Lawrie (who slashed .248/.310/.413 with 12 HRs and 36 RBI) started 2016 on a tear and was part of the reason the Sox were able to get off to such a hot start while Abreu and other struggled at the plate. He was acquired December 9th, 2015 when the Sox sent JB Wendleken and Zack Erwin to the A’s.

After resigning Lawrie for the 2017 season for $3.5 million dollars, it was widely thought that Lawrie, if he got off to a hot start like last year, could be trade bait as the White Sox continued their rebuild. Health would be a big factor, however, as up until his release, Lawrie had not been able to get into a game. He’d been recovering, still, from nagging injuries related to orthotics and told reporters late last week that he was “close” to being comfortable enough to get into games.
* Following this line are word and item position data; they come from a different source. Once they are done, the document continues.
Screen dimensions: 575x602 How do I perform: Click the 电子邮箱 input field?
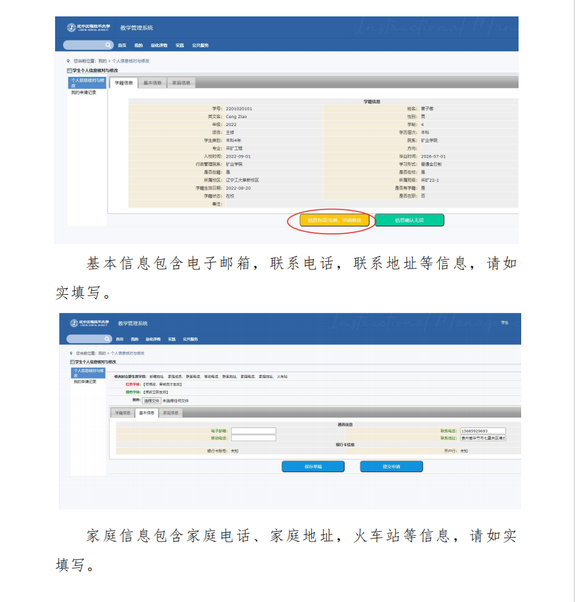(253, 431)
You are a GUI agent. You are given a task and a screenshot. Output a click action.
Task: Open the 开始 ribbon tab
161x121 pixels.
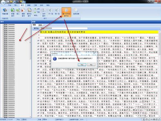click(x=10, y=5)
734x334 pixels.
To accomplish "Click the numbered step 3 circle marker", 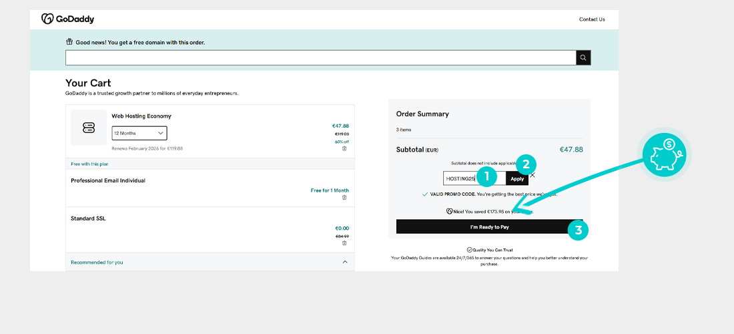I will [579, 230].
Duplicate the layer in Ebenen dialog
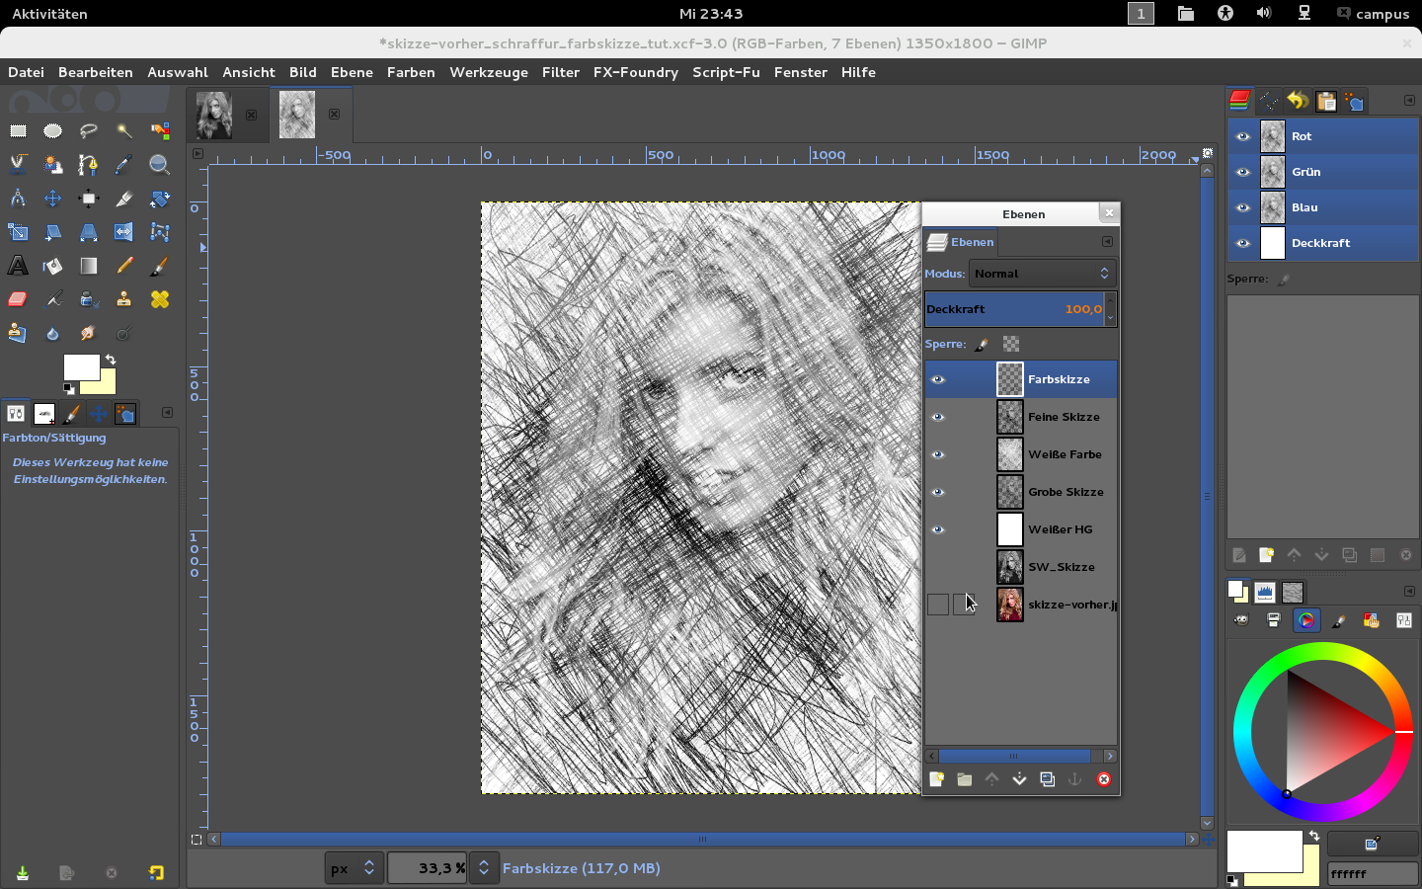Viewport: 1422px width, 889px height. tap(1048, 779)
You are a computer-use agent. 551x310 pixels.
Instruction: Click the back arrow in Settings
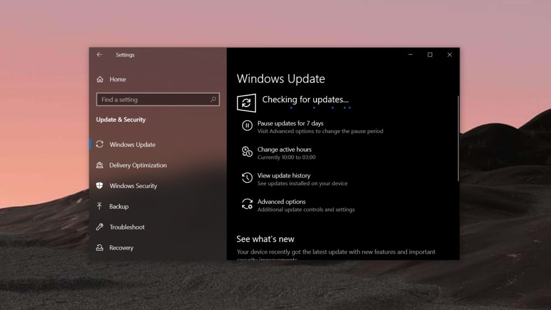[99, 54]
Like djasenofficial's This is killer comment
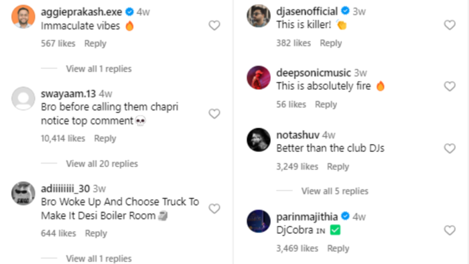The width and height of the screenshot is (469, 264). (x=450, y=25)
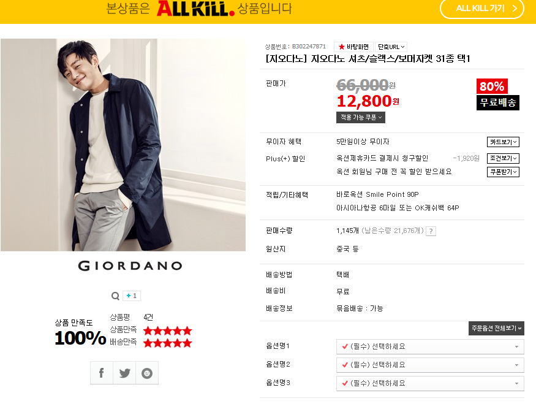Share product via Twitter bird icon
Image resolution: width=536 pixels, height=409 pixels.
124,373
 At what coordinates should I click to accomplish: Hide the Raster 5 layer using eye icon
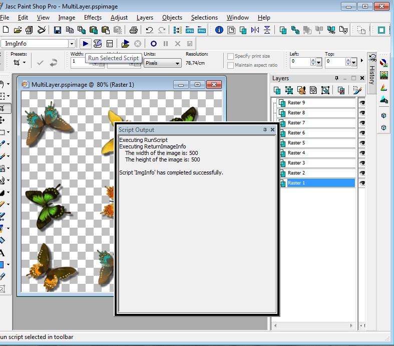point(362,143)
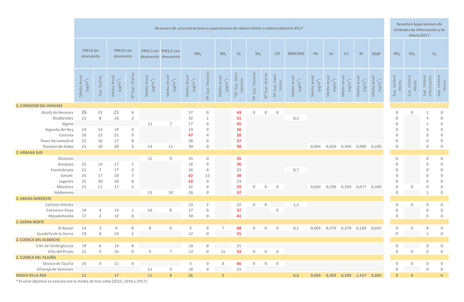Screen dimensions: 464x302
Task: Click the PM10 sin descuento column header
Action: coord(91,53)
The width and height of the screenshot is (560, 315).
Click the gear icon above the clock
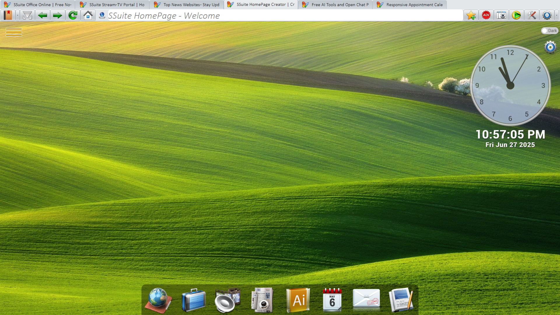coord(550,47)
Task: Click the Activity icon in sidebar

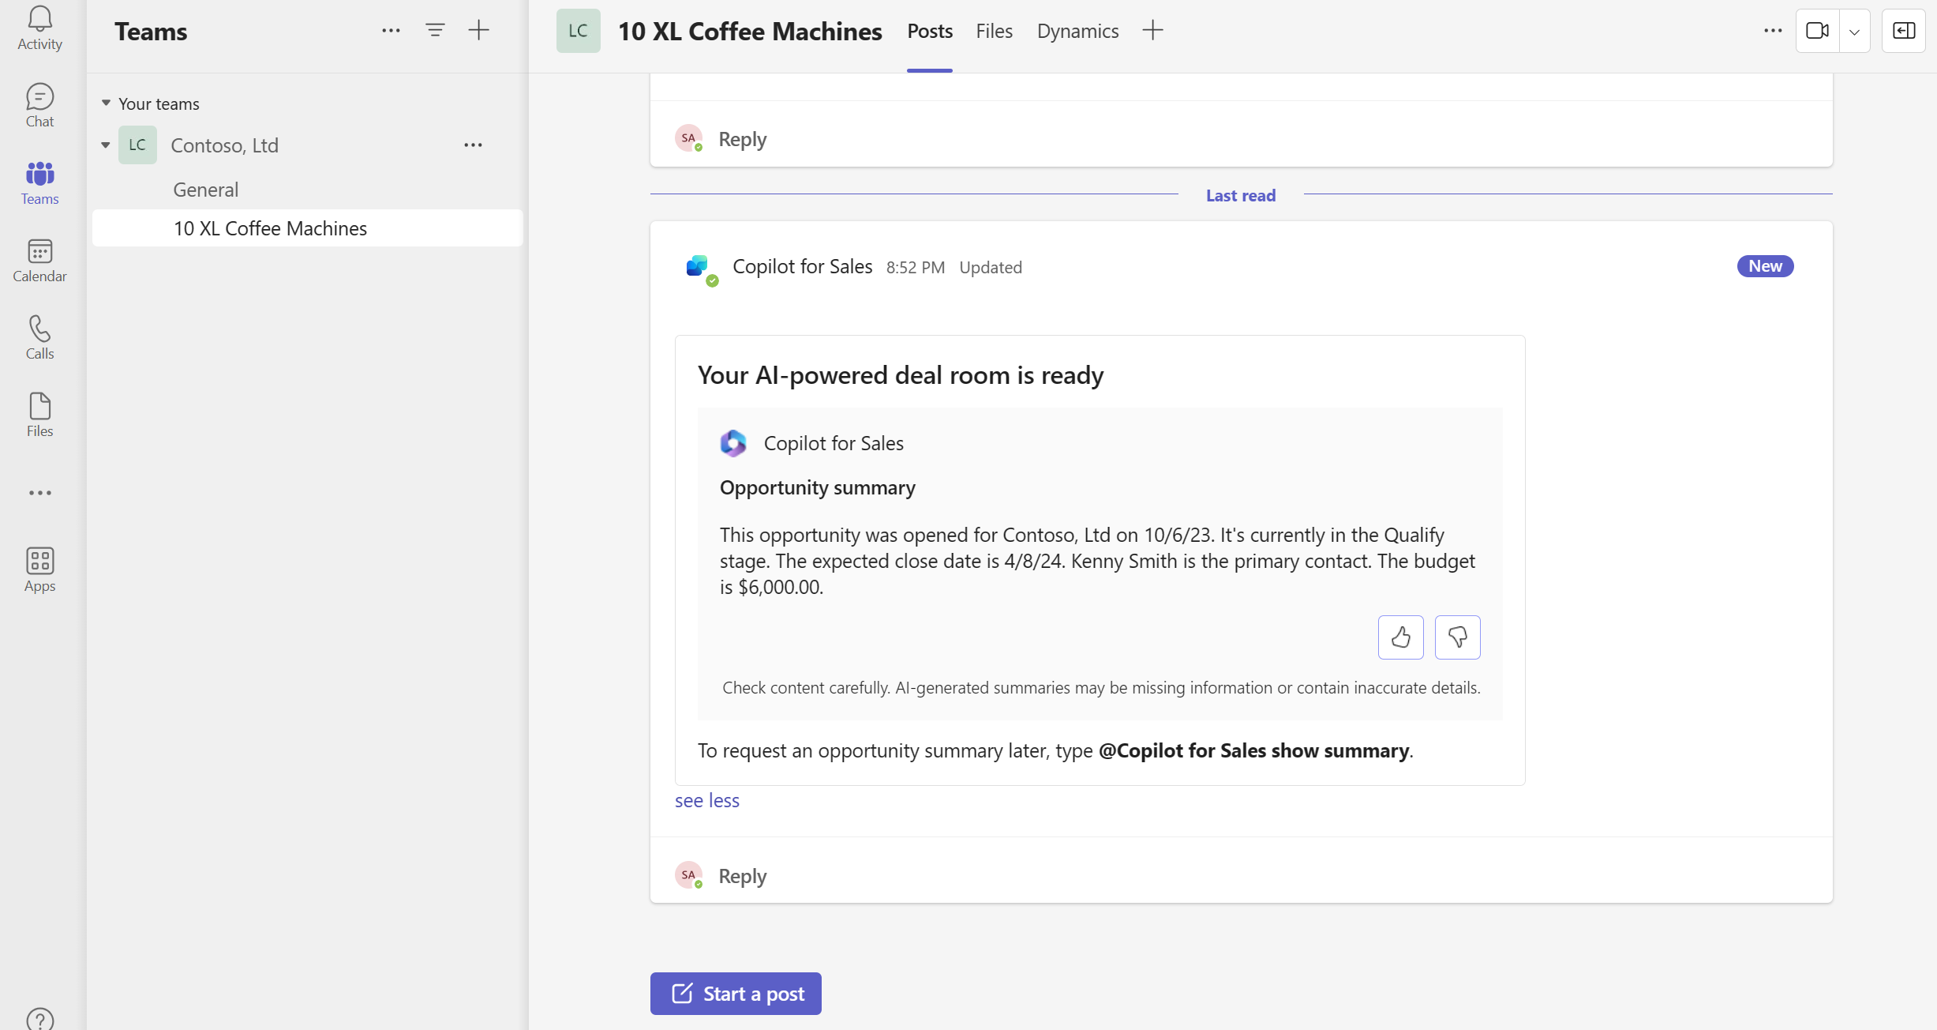Action: pyautogui.click(x=39, y=27)
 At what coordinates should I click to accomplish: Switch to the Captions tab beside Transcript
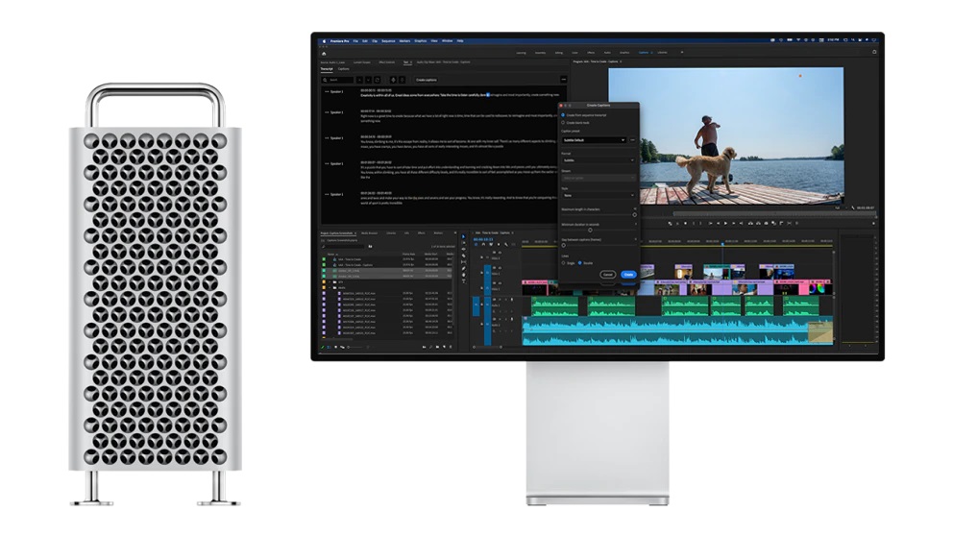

With Lawrie’s release, Tyler Saladino and Yolmer Sanchez figure to be the replacements at the keystone at least until top prospect Yoan Moncada is ready for the Big Leagues. The White Sox currently have 38 players on the 40-man roster with 59 players in camp. First baseman Jose Abreu returned from his testimony in a Miami court and is in the lineup for tonight’s game against the Padres. The White Sox will be on the hook for just under $600,000 of Lawrie’s $3.5 million dollar deal. The major league minimum salary is $535,000 for 2017.